While Novavax was in the vaccine race since the pandemic began, it wasn’t able to produce its clinical data at the same time as other companies such as Moderna. Novavax’s vaccine was developed with funding from Operation Warp Speed totaling almost $2 billion. 

This vaccine is different from the ones developed by Moderna and Pfizer as it uses protein technology as opposed to messenger RNA technology. The protein technology used by Novavax is similar to the vaccines developed for HPV and hepatitis B.

Thus, the Novavax vaccine after receiving FDA approval can be an option for U.S. citizens who do not want to opt for messenger RNA-based vaccines. While Johnson & Johnson’s vaccine is an option as well, due to the risk of blood clots associated with the vaccine its use is limited. 

Only 24% of the U.S. population has not received two complete doses of COVID-19 vaccine. The company believes that it can appeal to some of this 27 million population as people may want to opt for a vaccine like Novavax that has been developed on technology that has existed for many years now, as opposed to the newer mRNA technology.

The clinical trial for Novavax revealed 90% effectiveness at preventing COVID-19-related illness with a 100% effectiveness against severe disease.
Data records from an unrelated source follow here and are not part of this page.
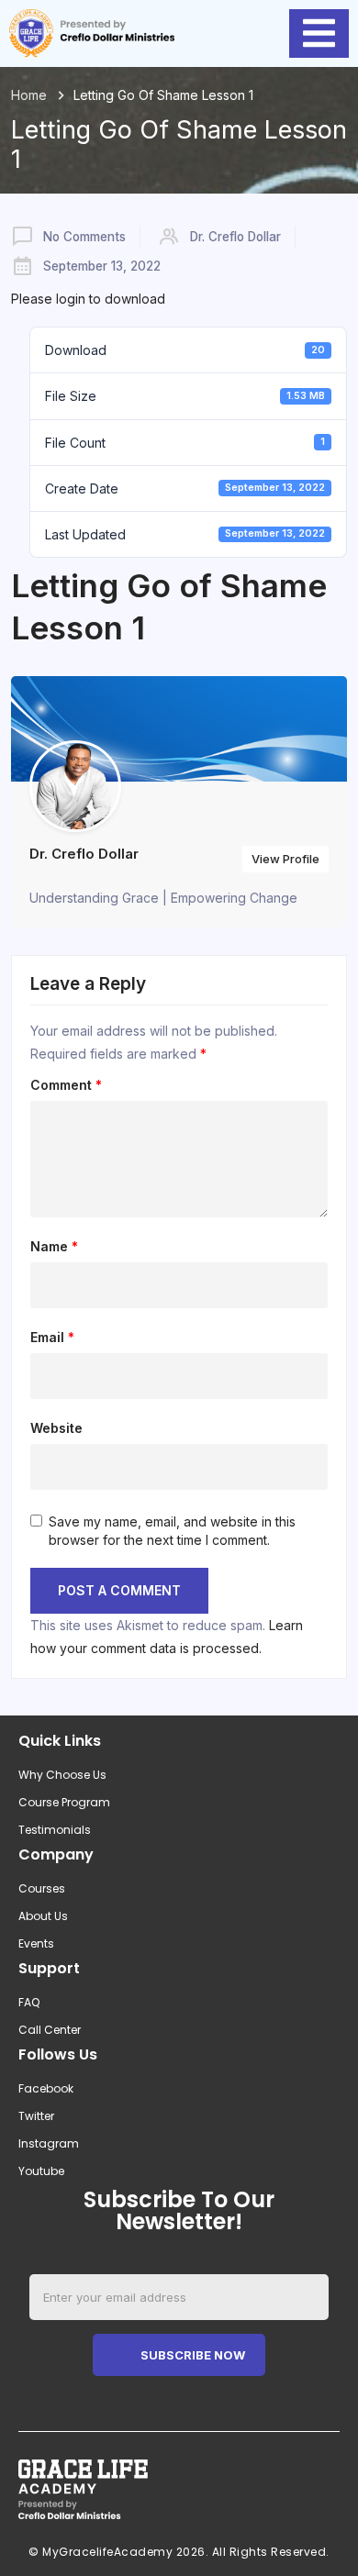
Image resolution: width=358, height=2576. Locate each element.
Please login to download (88, 298)
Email (52, 1337)
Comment (66, 1085)
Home (29, 95)
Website (56, 1428)
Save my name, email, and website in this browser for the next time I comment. (172, 1531)
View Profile (285, 858)
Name (54, 1246)
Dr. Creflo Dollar (235, 236)
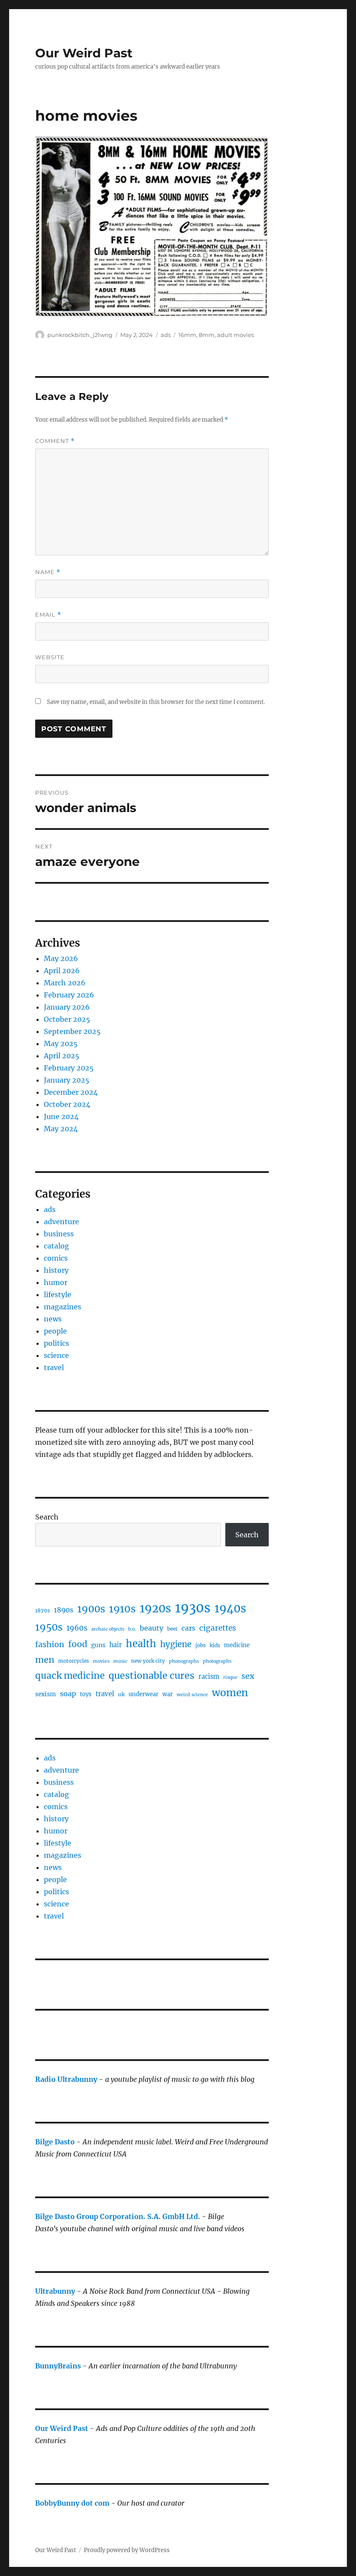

The trial was conducted in both the U.S. and Mexico, however as the trial ended by September 2021, the vaccine’s efficacy against the Omicron variant has not been studied as Omicron had not spread across North America at that time. 

A company representative commented that “It’s factual that we don’t have efficacy data against omicron, what we do have is a technology that we think generates a broad immune response, demonstrated against a broad array of variants.”

Novavax Chief Medial Officer explained to the FDA panel that to reach a similar efficacy against Omicron that was achieved by the vaccine in the trial against the initial, Wuhan based strain of the virus, three doses of Novavax have to be administered. The company will be asking the FDA to authorize the third dose after the first two are approved.

The side effects of the vaccine include soreness at the injection site, headache, muscle pain, and fatigue. 

4 out of 40,000 of those vaccinated reported myocarditis or pericarditis shortly after the vaccine dose, which the FDA raised as a possible concern.